Inégalité, intolérance et exclusion: derrière cela, se cache le néolibéralisme, la recherche du profit au détriment de la vie humaine. Nos sociétés ne sont toujours pas libérées de la peur et de la pénurie. Les agressions militaires, les guerres et l’expansion militaire sur la planète, le génocide palestinien et la crise climatique sont en cours. La question qui se pose à nous dans cette phase complexe de crise est d’identifier ce que l’humanité doit valoriser: se reconnaître et se tolérer les uns les autres, et savoir comment nous pouvons travailler en ensemble.

Dans les bouleversements politiques auxquels la France est actuellement confrontée, le fait que le bon sens français obtienne des résultats avec une prise de position ferme sur les droits de l’homme et la démocratie est une lueur d’espoir pour le progrès social.

Aujourd’hui, au Japon, les préparatifs de guerre se multiplient en ordre grandissant , conformément à la stratégie du bloc militaire américain. La sécurité sociale est réduite au profit des coûts de la guerre. Les emplois sont de plus en plus précaires, les salaires réels n’augmentent plus depuis longtemps et la militarisation progresse dans une société stagnante et sans croissance.

MIN-IREN essaie d’offrir une contre-proposition à ces politiques néolibérales, une solution basée sur les principes de non-guerre, de non-violence, de droits de l’homme, d’égalité des sexes et d’éthique des soins. Nous nous concentrons en particulier sur l’éthique des soins, qui considère la société humaine comme une relation dans laquelle chacun est pris en charge par quelqu’un d’autre et prend soin de quelqu’un d’autre. Et nous pensons que la réalisation d’une société qui valorise les soins et les soignants est cruciale pour affronter le néolibéralisme et ceux qui promeuvent la guerre.

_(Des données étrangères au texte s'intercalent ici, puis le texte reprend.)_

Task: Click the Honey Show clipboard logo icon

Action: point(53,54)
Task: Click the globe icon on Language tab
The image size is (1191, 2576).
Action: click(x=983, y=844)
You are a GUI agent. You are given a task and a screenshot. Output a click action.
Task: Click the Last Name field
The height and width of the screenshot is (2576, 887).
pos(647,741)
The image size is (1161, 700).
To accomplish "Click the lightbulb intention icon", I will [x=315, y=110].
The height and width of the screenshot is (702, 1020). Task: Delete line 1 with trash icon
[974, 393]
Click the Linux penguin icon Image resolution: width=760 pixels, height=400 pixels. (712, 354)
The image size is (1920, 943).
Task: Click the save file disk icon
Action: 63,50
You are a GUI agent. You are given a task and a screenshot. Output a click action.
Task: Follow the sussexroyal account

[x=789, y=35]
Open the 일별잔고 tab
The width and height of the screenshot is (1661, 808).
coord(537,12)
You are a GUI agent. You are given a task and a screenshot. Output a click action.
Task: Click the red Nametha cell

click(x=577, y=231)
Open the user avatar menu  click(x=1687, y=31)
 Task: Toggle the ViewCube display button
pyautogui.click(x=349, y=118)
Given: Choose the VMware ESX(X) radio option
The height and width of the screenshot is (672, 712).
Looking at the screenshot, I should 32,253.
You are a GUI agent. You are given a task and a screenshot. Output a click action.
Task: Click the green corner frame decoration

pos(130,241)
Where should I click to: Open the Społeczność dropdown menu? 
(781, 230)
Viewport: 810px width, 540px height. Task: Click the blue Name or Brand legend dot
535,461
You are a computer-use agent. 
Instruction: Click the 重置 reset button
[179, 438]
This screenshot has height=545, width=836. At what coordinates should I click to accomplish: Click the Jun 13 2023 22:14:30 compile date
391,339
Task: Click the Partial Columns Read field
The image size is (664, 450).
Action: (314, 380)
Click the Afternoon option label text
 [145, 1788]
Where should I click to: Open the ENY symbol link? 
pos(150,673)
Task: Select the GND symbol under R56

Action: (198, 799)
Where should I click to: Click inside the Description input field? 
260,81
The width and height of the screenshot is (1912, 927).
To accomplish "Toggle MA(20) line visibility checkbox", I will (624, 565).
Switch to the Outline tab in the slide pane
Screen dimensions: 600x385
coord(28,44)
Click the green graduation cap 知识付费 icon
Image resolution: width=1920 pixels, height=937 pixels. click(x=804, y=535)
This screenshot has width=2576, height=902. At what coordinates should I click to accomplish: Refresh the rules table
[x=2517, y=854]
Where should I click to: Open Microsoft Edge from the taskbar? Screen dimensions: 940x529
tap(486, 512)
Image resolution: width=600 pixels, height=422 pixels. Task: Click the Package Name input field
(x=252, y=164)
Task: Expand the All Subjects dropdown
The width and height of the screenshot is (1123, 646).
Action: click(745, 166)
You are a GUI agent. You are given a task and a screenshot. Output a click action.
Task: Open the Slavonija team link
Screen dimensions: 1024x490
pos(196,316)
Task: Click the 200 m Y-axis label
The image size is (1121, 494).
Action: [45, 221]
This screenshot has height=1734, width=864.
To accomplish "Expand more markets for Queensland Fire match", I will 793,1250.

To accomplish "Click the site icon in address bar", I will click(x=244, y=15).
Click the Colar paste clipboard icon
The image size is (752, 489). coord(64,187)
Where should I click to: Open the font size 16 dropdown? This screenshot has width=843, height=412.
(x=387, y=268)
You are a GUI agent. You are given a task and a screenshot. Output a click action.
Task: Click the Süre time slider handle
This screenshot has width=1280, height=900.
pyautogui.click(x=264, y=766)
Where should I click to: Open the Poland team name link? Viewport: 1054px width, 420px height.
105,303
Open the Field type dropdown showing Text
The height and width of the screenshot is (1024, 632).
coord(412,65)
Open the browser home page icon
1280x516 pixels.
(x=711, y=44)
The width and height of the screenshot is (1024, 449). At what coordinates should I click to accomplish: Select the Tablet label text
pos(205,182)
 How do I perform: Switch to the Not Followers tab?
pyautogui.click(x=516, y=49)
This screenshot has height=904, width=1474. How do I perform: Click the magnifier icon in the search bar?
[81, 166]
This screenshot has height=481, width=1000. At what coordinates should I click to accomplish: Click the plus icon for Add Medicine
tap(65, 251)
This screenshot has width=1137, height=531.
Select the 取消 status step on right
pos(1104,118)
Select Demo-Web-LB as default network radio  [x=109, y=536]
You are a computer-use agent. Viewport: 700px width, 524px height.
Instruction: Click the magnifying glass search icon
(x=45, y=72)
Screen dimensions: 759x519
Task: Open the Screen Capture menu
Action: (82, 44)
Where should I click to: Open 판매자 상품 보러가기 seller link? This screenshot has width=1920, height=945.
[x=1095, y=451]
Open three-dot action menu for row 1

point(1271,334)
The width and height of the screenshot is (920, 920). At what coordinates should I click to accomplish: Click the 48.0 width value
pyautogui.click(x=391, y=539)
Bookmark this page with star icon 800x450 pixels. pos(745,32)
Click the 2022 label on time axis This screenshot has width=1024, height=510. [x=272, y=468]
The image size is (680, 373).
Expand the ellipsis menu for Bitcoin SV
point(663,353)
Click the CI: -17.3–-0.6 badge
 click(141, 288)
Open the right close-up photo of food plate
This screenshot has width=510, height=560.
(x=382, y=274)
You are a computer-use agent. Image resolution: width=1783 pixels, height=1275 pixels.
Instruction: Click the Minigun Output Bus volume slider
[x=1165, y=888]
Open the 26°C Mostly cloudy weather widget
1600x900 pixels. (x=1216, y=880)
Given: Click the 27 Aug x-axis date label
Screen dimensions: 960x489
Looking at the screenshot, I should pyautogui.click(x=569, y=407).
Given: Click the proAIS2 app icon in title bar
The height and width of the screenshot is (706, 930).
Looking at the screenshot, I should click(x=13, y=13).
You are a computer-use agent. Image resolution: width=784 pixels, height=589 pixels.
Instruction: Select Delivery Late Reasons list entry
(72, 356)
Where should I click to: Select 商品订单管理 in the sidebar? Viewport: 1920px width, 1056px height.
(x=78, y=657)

Le respect des droits de l’homme qui est l’une des bases de notre mouvement, ne se crée pas automatiquement. Il a été conquis à travers les luttes passées et présentes des peuples, le courage des classes opprimées, la solidarité et la collaboration des personnes conscientes qui agissent ensemble. Nous avons beaucoup à apprendre de la façon dont vous, et les citoyens français, avez lutté au cours de votre propre histoire pour mettre en place la sécurité sociale en tant que droit de l’homme et pour la protéger contre ceux qui voudraient la détruire.

Aujourd’hui, à l’aimable initiative du Dr Michel Limousin, deux jeunes médecins japonais visitent vos centres de santé.  Ces jeunes sont l’avenir de MIN IREN. Je suis convaincu que cette visite en France élargira les horizons de notre Fédération en sensibilisant davantage ces jeunes docteurs aux droits de l’homme et leur donnera la force de bâtir l’avenir sur la solidarité.  Ils repartiront plus confiants en s’appuyant sur les liens de solidarité qui les unissent à leurs collègues français.

Avançons solidairement vers le jour où chacune et chacun sera respecté en tant qu’individu, et libéré de la peur et du manque.